Bu kadar girizgâhtan sonra kısaca konusuna değinmem gerekirse; Madeline ve Roderick Usher kardeşlerin başında olduğu Fortunato şirketi bir dizi skandalla çalkalanıyordur. Güçlü, zengin ve varlıklı bir aile oldukları için kimse onlara dokunamamıştır. Savcı Auguste Dupin bu olayın üzerine gider. Aile içindeki bir muhbirin her şeyi itiraf ettiğini ve gelecek duruşmada mahkum edileceklerini söyler. Bu gelişme üzerine aile toplantısı yapılır ve altı çocukla, bir torun ve iş ortaklarına belge imzalatır aile avukatı olan Arthur Gordon Pym.

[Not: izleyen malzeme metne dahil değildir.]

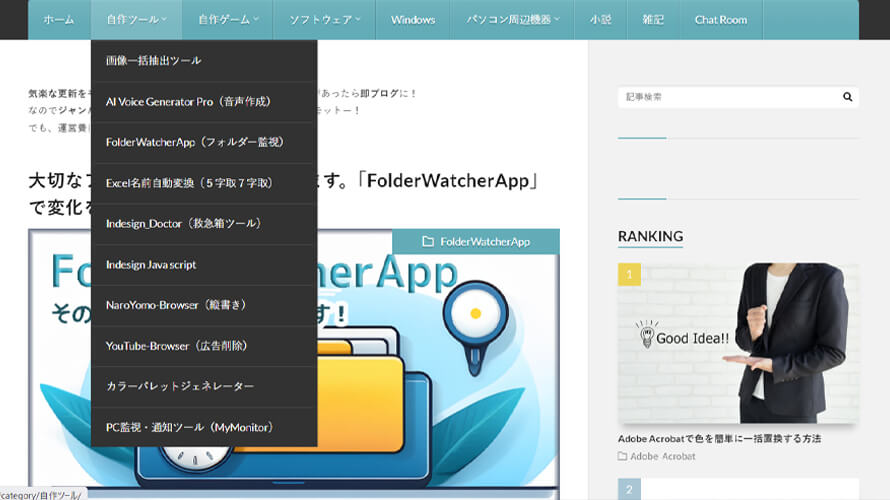Click the search magnifier icon
The height and width of the screenshot is (500, 890).
[x=847, y=97]
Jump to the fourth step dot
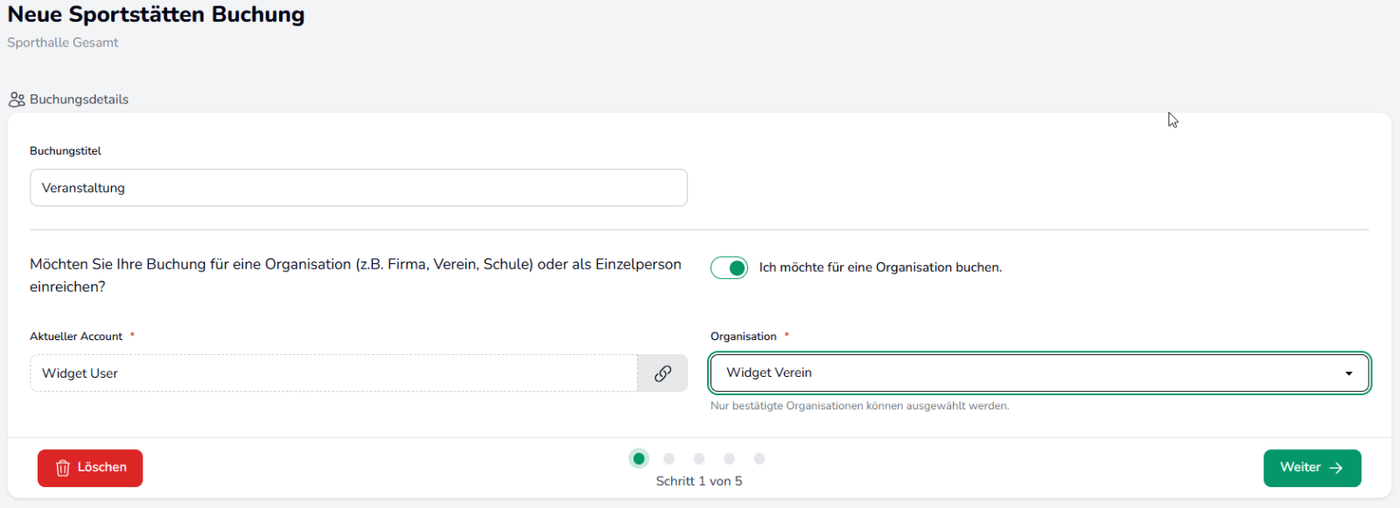Viewport: 1400px width, 508px height. click(x=729, y=459)
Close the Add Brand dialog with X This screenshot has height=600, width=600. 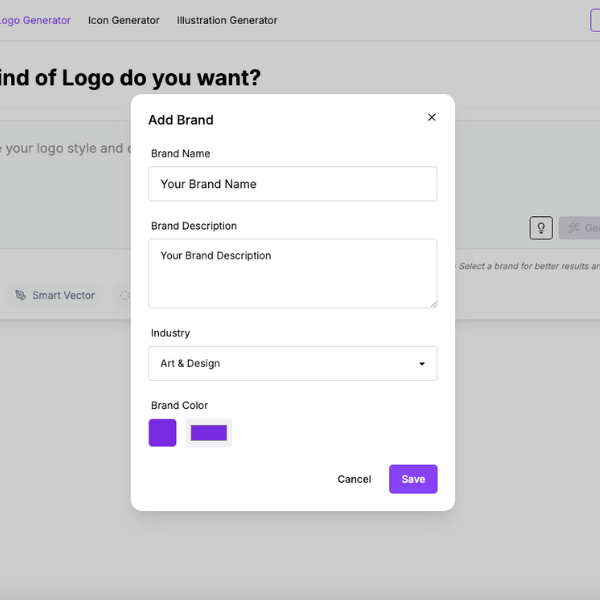click(432, 117)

Sonraki sahnede bu masada oturan ikiz kardeşler dışındaki tüm Usher'ların öldüğünü öğreniriz. Spoiler sayılmaz çünkü dizi bunun üzerine kurulmuş. Altı çocuğun ölümünü teker teker gösterirler bize. Belki bazıları için bu durum sıkıcı gelebilir çünkü sonunu bildiği bir olayı herkes merak etmeyebilir. Benim için geçerli değil tabii bu. 🙆‍♀️

Vakit geldi..

Her bölüm bir trajedik ölüme ayrılmıştır. Hiçbirinin ölümüne üzülmeyiz çünkü hepsi çok kötü insanlardır, biri hariç. Zaten o da acı çekmez son nefesinde. Sıklıkla geçmişe yolculuk yapılır ve tüm sırlar aşikar olur. Hikâyenin en önemli kilit noktası ise sekizinci ve son bölüme bırakılmıştır.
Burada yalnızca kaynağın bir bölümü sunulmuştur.